▸ Interface element listing
##############################

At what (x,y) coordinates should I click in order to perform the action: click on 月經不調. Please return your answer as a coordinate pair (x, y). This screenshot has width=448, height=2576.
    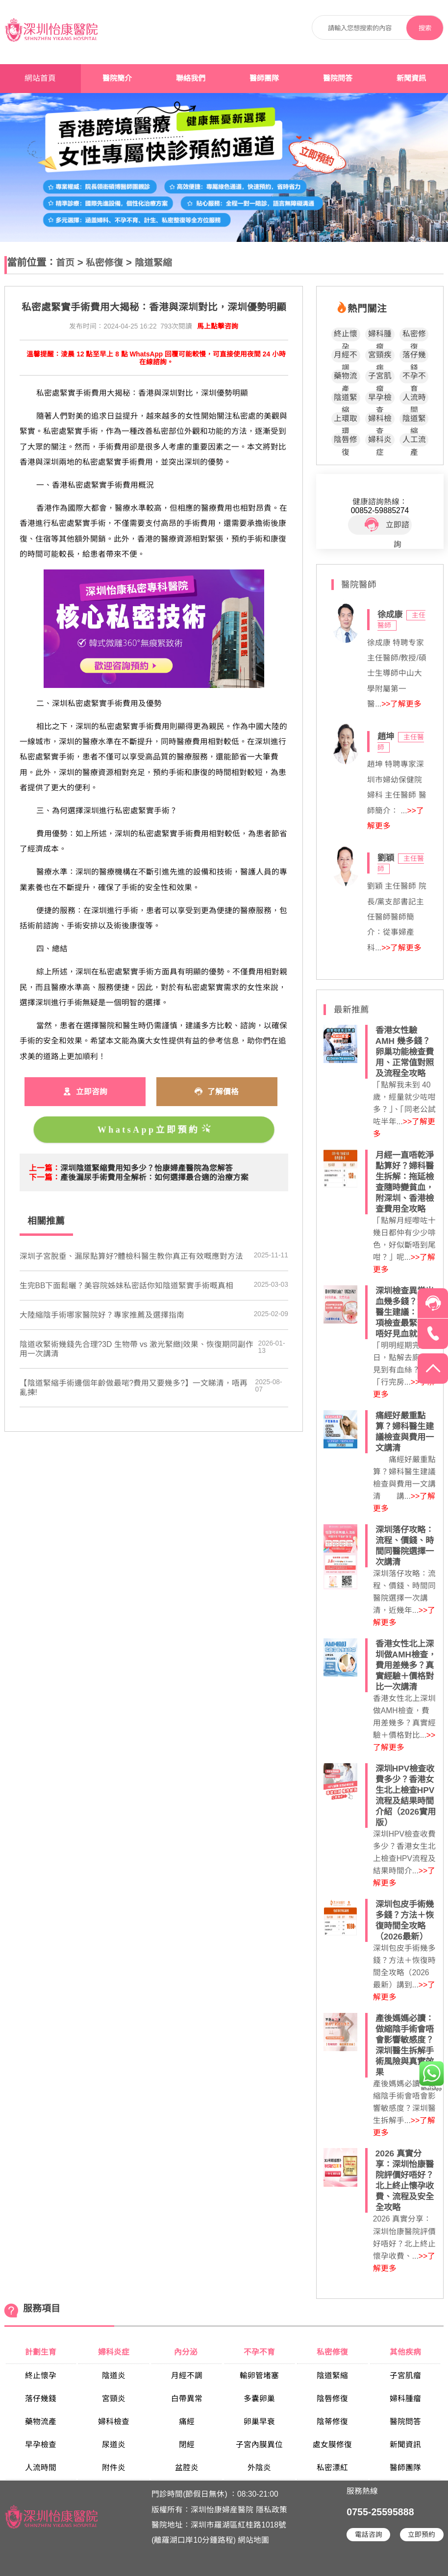
    Looking at the image, I should click on (345, 356).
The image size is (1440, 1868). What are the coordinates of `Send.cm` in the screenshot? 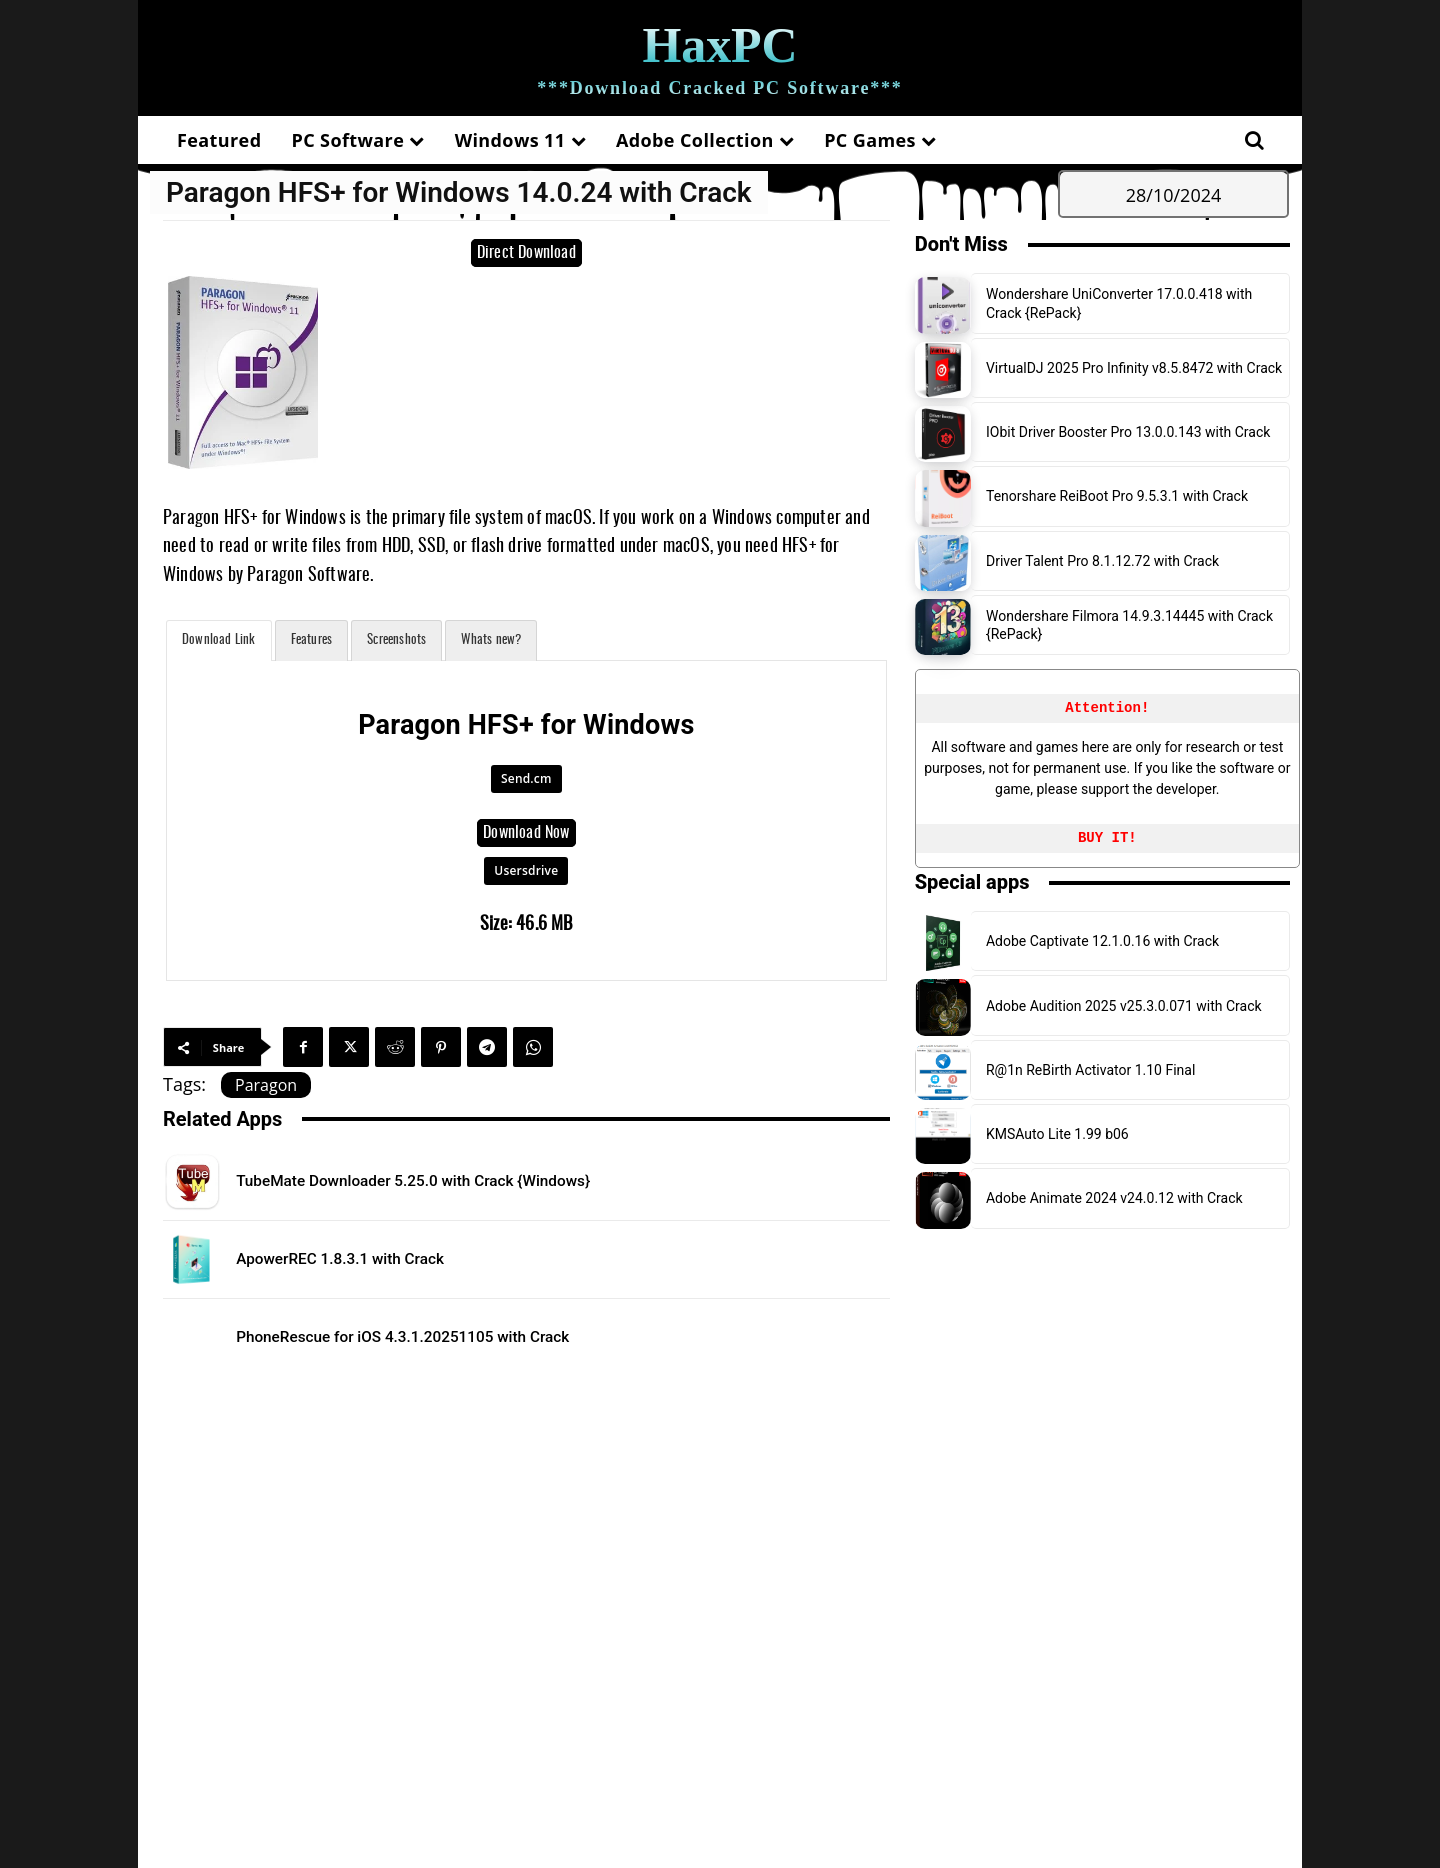 It's located at (526, 778).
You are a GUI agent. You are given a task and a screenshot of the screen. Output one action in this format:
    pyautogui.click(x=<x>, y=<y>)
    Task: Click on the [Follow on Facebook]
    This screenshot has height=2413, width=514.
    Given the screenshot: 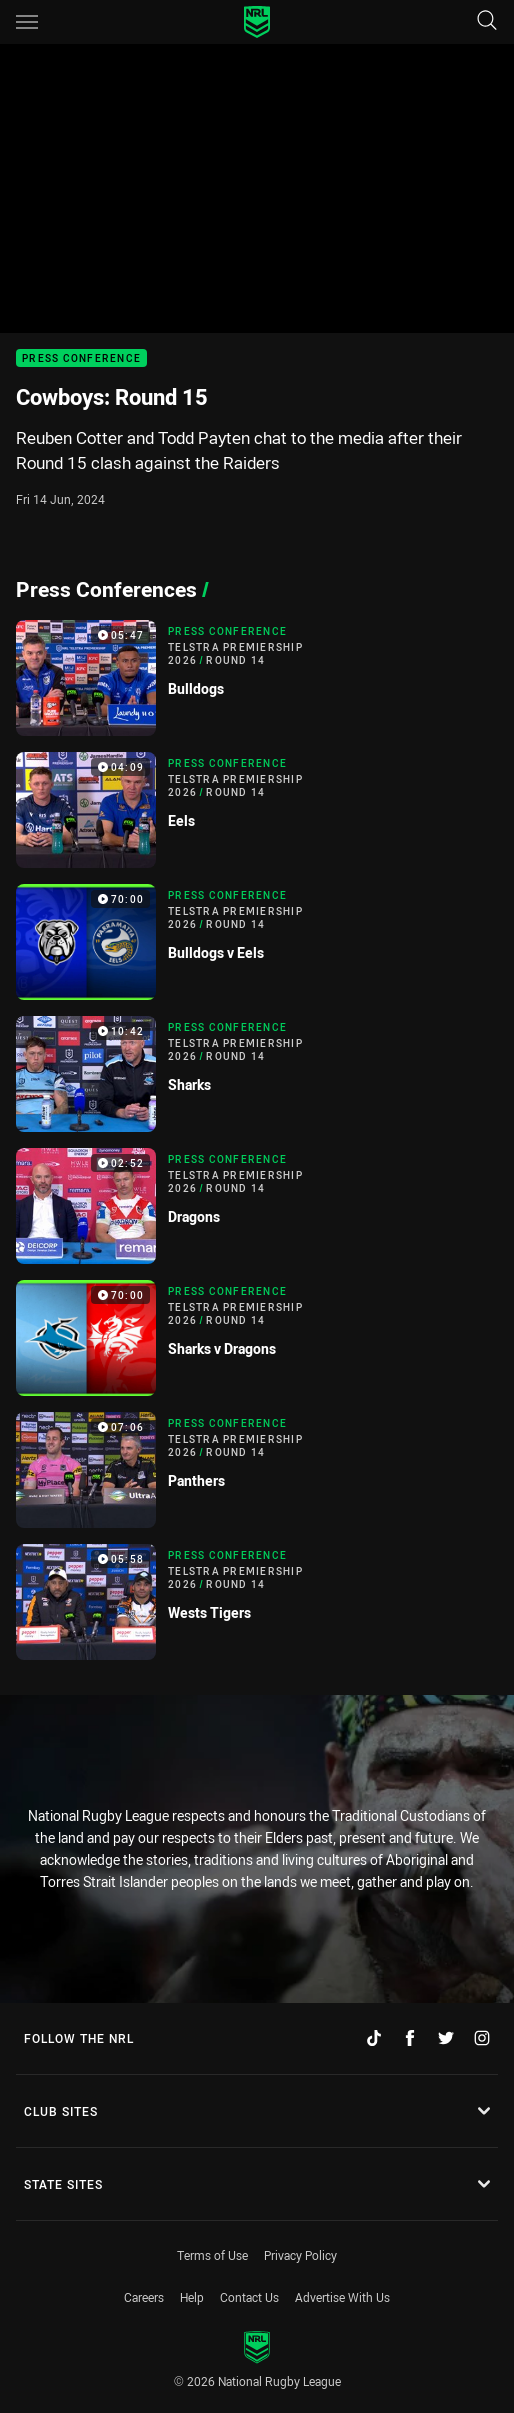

##############################

Write out the listing word for word, starting at its first line and ending after the line that contains "Looking at the". Leave the pictures out of your answer.

▸ SOLUTION FOR THIS PROBLEM
At what (x,y) coordinates should I click in order to perform the action: click on 月經不調. Please return your answer as a coordinate pair (x, y). This screenshot has width=448, height=2576.
    Looking at the image, I should click on (345, 356).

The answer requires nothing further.